Today, Congresswoman Lois Frankel (FL-22), a member of the House Transportation & Infrastructure Committee, announced that the committee authorized several local water infrastructure priorities as part of the bipartisan Water Resources Development Act of 2016 (WRDA). Among these are the Port Everglades expansion project and the Central Everglades Planning Project (CEPP).

“This major bipartisan bill will boost South Florida’s economy and protect one of its most precious natural treasures,” Frankel said. “Port Everglades is a major economic engine and the Everglades provides drinking water to 9 million Floridians.”

Port Everglades is one of the busiest cruise ports in the world and among the most active cargo ports in the United States. Port Everglades must deepen and expand to remain competitive as larger and heavier freight ships travel the waterways.  The expansion, expected to be finished by 2022, would create an estimated 4,700 construction jobs and 1,500 local permanent direct jobs.

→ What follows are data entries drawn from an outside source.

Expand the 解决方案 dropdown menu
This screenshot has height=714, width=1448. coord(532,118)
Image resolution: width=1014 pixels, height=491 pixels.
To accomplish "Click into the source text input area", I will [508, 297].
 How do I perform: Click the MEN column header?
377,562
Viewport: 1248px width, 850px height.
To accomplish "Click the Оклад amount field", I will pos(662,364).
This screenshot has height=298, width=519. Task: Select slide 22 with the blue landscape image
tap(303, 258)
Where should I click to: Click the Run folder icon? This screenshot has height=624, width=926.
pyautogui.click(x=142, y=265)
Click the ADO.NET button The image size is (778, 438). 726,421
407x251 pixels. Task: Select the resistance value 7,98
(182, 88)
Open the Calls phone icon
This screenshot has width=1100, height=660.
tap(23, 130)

CEPP is a $2 billion collection of projects that, together, will direct more water south to the central Everglades, Everglades National Park and Florida Bay, and get water flowing in its natural direction. Everglades restoration will have a major positive impact on Florida’s environment and economy. Over the next 50 years, restoration is estimated to create over 440,000 jobs and increase real estate value by over $16 billion. It will also boost the region’s water quality, natural habitats and open spaces, fishing industries, and tourism.

WRDA authorizes the U.S. Army Corps of Engineers to proceed on important water infrastructure projects all over the country. Next, the Port Everglades expansion project and CEPP can seek federal funds through the President’s budget and Congressional appropriations process. Once the projects receive funding and are included in the Army Corps’ work plan for that fiscal year, they can break ground.